— WORK ORDER —
In the records below, find the line with "The height and width of the screenshot is (1568, 706)." and the line with "Click the Grand". Print both exactly, along with every line between them, and no other line.

Dataset excerpts:

----

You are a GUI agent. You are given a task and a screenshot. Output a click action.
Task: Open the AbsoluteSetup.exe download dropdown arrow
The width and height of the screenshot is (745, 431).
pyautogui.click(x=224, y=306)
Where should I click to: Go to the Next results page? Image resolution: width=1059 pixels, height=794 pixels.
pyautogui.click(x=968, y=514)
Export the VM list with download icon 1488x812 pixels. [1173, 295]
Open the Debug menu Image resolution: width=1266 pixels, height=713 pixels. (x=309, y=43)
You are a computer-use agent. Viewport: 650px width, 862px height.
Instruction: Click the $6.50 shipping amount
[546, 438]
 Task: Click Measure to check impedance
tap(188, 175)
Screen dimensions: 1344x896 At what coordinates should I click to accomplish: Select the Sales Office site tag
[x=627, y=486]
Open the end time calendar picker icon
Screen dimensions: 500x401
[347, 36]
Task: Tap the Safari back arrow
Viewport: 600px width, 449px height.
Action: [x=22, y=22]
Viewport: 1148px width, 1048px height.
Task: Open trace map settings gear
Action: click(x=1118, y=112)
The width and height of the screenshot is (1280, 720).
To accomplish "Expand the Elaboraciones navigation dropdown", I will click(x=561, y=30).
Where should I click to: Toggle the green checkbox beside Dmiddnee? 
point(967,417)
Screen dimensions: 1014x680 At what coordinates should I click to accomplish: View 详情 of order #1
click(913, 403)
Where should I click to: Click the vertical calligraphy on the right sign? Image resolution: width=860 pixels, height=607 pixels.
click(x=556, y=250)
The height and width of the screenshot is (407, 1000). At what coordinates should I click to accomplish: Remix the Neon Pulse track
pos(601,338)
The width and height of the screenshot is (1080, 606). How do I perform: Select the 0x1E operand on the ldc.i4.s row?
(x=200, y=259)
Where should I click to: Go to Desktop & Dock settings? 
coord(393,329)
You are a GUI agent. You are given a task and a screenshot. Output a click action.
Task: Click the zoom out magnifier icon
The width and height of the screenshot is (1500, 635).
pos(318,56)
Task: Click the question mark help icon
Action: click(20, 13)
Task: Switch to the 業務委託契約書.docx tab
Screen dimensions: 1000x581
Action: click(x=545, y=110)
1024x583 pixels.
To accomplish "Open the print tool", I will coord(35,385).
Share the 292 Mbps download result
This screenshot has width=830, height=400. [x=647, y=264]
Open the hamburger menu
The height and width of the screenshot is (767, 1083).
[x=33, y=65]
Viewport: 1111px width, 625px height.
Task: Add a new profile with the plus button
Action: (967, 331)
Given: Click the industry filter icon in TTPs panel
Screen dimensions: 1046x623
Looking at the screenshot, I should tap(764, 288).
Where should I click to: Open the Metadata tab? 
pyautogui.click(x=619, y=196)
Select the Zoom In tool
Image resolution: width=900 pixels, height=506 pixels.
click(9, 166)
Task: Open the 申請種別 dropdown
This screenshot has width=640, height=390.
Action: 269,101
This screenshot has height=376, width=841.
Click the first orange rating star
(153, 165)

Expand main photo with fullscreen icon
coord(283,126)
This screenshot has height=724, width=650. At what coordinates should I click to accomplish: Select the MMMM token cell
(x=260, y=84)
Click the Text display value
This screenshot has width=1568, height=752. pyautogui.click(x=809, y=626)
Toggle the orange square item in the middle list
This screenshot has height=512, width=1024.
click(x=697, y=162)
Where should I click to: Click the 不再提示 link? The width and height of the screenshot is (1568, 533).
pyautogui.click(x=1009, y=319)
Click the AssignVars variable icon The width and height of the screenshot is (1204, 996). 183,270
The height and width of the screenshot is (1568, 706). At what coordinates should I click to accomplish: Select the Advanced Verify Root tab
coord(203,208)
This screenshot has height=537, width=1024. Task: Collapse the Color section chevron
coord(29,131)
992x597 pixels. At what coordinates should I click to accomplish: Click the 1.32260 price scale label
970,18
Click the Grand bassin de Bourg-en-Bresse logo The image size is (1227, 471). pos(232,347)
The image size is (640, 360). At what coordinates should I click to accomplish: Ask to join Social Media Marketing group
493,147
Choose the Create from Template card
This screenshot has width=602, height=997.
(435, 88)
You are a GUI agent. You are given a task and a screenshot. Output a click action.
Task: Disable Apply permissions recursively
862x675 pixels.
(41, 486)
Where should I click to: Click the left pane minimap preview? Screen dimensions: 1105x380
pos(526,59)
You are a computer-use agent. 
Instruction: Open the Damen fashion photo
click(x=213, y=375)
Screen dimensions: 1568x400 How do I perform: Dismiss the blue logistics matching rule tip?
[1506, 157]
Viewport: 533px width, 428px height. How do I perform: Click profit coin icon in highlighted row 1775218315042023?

----

— FINAL ANSWER —
The height and width of the screenshot is (1568, 706). At what coordinates should I click to accomplish: Select the Advanced Verify Root tab
coord(203,208)
This screenshot has height=537, width=1024. Task: Collapse the Color section chevron
coord(29,131)
992x597 pixels. At what coordinates should I click to accomplish: Click the 1.32260 price scale label
970,18
Click the Grand bassin de Bourg-en-Bresse logo The image size is (1227, 471). pos(232,347)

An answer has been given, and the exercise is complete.